Xander decided that the only information he was going to get directly from the discussion between Lorne and Spike was a distinct lack of information. In light of that, he turned his attention from the conversation to explore the apartment. The spooky chilled feeling had dissipated, and the architecture drew his eye as he took in the archways between the rooms. The place felt welcoming and homey in its set up. Clearly the agency had cleaned after the last episode with Dennis because the furniture stood clean and neatly placed. He closed his eye and imagined Cordelia here. He could see her fitting in perfectly in the space, ghostly roommate and all. His heart jerked in sadness. Another woman he had loved lost to the cause of truth and light. Fucking waste. He felt a comforting hand ghost across his shoulder, only to turn and see Lorne and Spike standing near the doorway where he had left them. He shivered, but didn’t speak, mourning alongside the insubstantial presence.

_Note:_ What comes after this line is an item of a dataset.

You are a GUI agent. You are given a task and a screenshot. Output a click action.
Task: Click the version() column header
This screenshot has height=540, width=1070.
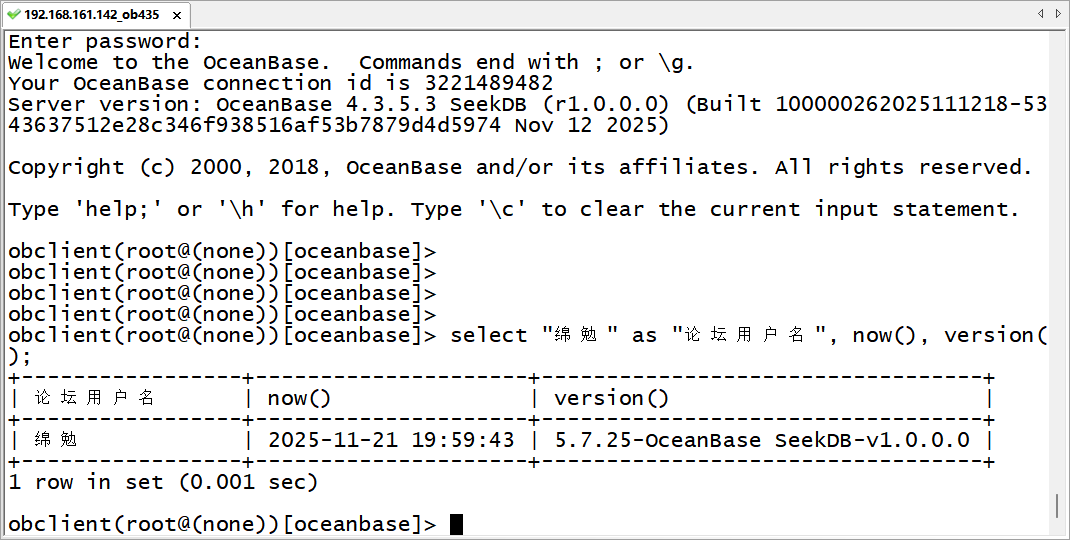coord(611,398)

“Harris!” The irritation in Spike’s voice indicated that this wasn’t the first time he had tried for Xander’s attention.

“What?” He turned to find both Lorne and Spike looking at him expectantly.

“Bloody hell, mate. Have you heard a word we said?”

“Um, no?”

“It’s like this, nummikins,” Lorne interrupted before Spike’s tension could lead to reprimands that would undermine their goal. “We can’t do an exorcism, and the agency won’t go for that solution because they need to rent this apartment. So unless we can find someone to stay here…”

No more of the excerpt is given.